Update the material starting at the line that contains "Sort table by min_samples_leaf column arrows" and ending at the line that contains "1456x828 pixels.". Replace "arrows" with "sort icons" and keep everything else unchanged.

PROVIDED INFORMATION:
────────

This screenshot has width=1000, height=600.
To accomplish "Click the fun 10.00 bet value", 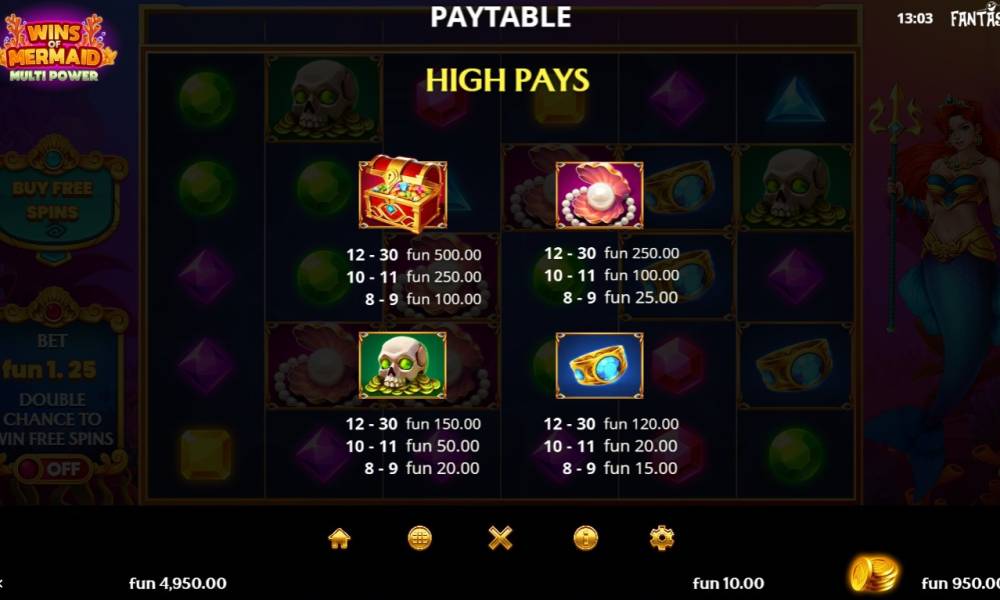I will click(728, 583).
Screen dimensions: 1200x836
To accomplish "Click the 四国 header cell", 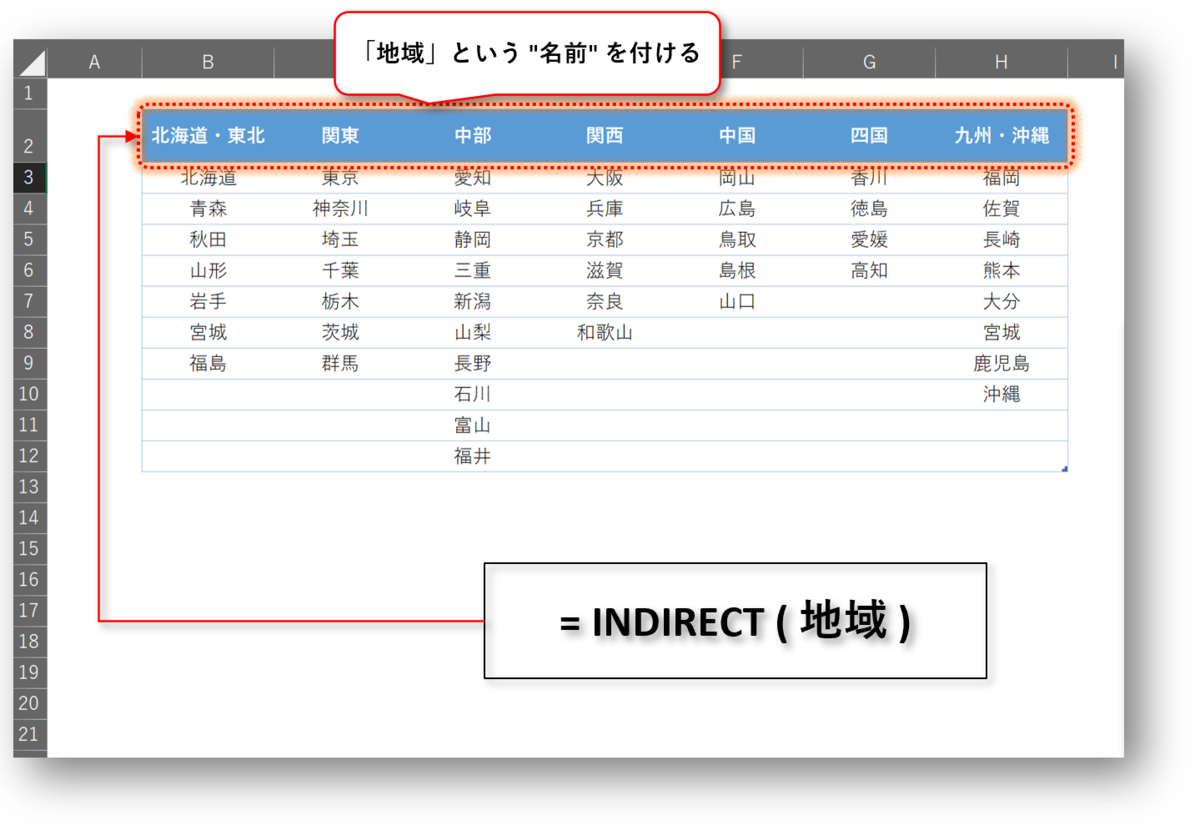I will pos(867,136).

────────

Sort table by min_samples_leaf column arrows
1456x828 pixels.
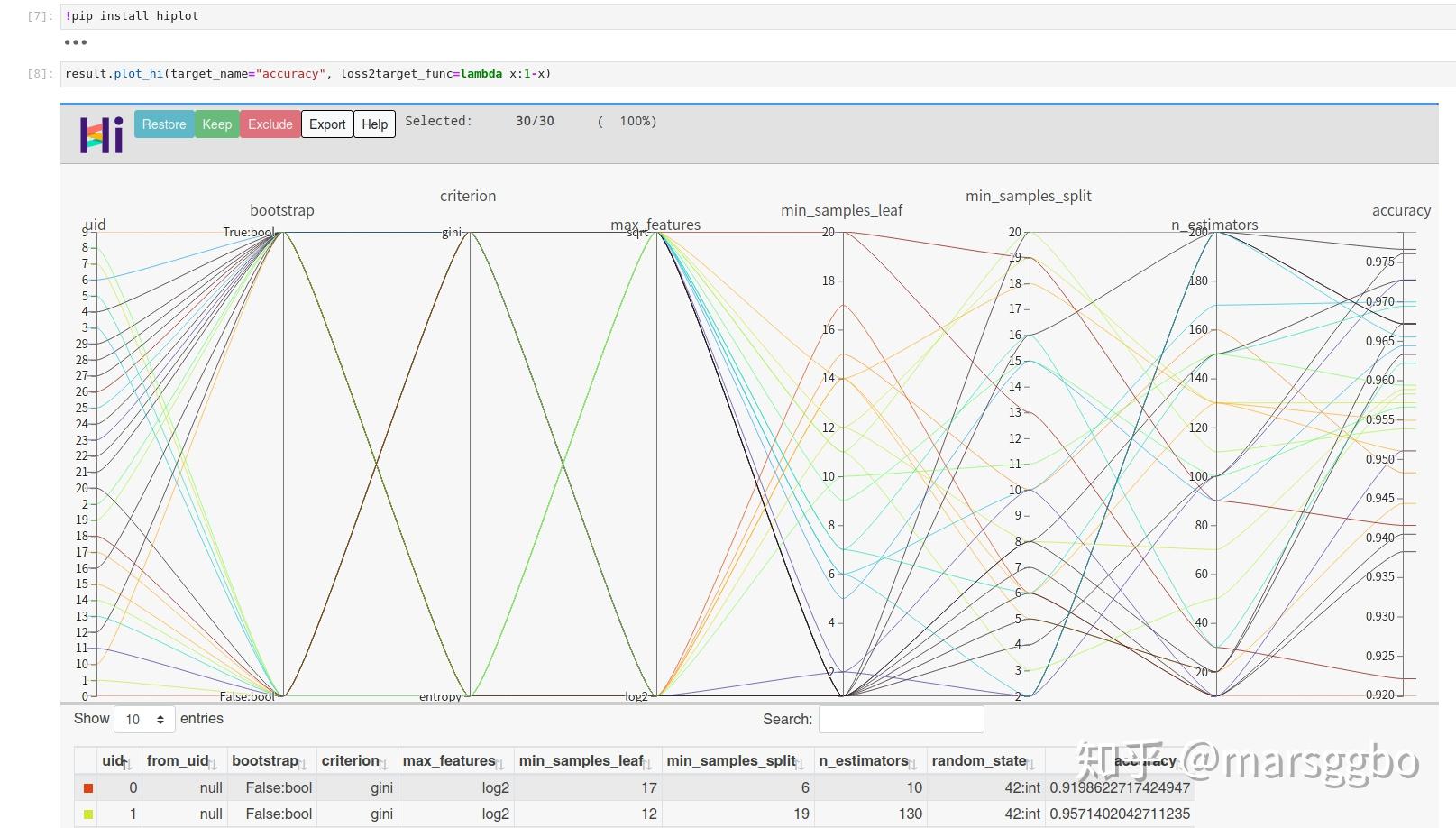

────────

FULL SOLUTION:
Sort table by min_samples_leaf column sort icons
1456x828 pixels.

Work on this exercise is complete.